By Paul Adams, Contributing Editor
Awst is glad to feature author, Nalini Edwin, and we'd like our readers to know a little more about her. We sat down to get her thoughts on reading and writing, commercial language, arts education, and promoting more diverse literary voices.
As usual, we'll start off by asking the essential question; what are you reading?
Right now, I'm midway through Elena Ferrante's Neapolitan novels, but in parallel I'm reading some books that dear friends have put out recently. I have to shill them right now, because they’re stunning: Montana Ray's Guns and Butter, Liz Clark Wessel's Isn't That You Waving at You?, and Morgan Parker's Other People's Comfort Keeps Me Up at Night. I also just finished Wayne Koestenbaum’s My 1980s and Other Essays, and reread Lynne Tillman’s Weird Fucks. And I just ordered Ottessa Moshfegh’s McGlue, because I went to graduate school with her and everything she writes is so fucking good. I’m delighted to see her being acclaimed.

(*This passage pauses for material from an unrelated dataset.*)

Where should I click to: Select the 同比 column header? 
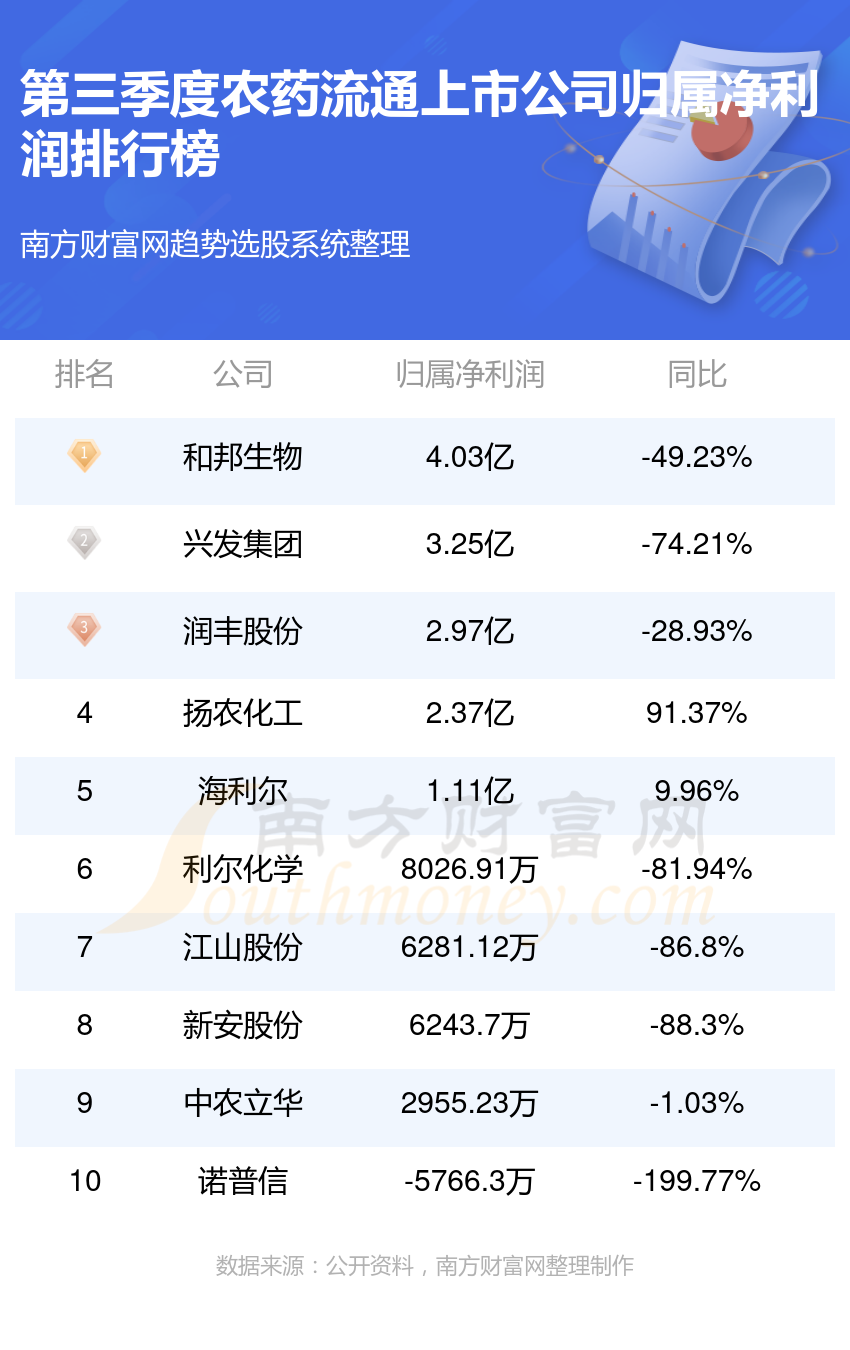coord(697,375)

Can you tell us a bit about those?
Absolutely! I discovered Ferrante through an essay in n+1 that examined her novels in the context of Italian feminism, especially a fascinating idea called entrustment, in which women build what the essay called “a tissue of preferential relationships” across generations. And that’s just one of the dozens of ideas and critical frameworks that Ferrante’s works bring up. I haven’t read novels that have inspired and enriched my thinking this way in a long time, maybe ever. As for my friends’ books, they’re great examples of the smart/vital Venn diagram in contemporary poetry, and it’s no coincidence that most of the people working in that space are women. I can’t say anything about Wayne Koestenbaum that someone else hasn’t said more effusively and clearly, and on the subject of Weird Fucks, I just love Lynne Tillman. I’m always here for a Kerouac takedown.
Interesting. Are you reading towards a particular goal or a project of your own?
I think everything I read goes toward projects I'm working on. That seems like a cop-out, but I really do feed everything into the ol’ wood chipper. (My dreams are really weird.) Although, to extend this a little: when people ask me this question, I also tell them what I’m watching and listening to, because I work with various kinds of media, and I consume video and audio just as avidly as I do books.
Great, we'd love to hear about them! Awst Press really appreciates authors who are trying to expand, mix, and hybridize media.
I love that about Awst. I mean, I'm always on the cheer squad for that point of view. So yes! I'm listening to a lot of psychedelic music right now. I have a playlist on Spotify called "Dirge Barge" that is like, a bunch of Love albums and a comp album called "Forge Your Own Chains," which I think is hilarious but is so good, and really excellent music for working.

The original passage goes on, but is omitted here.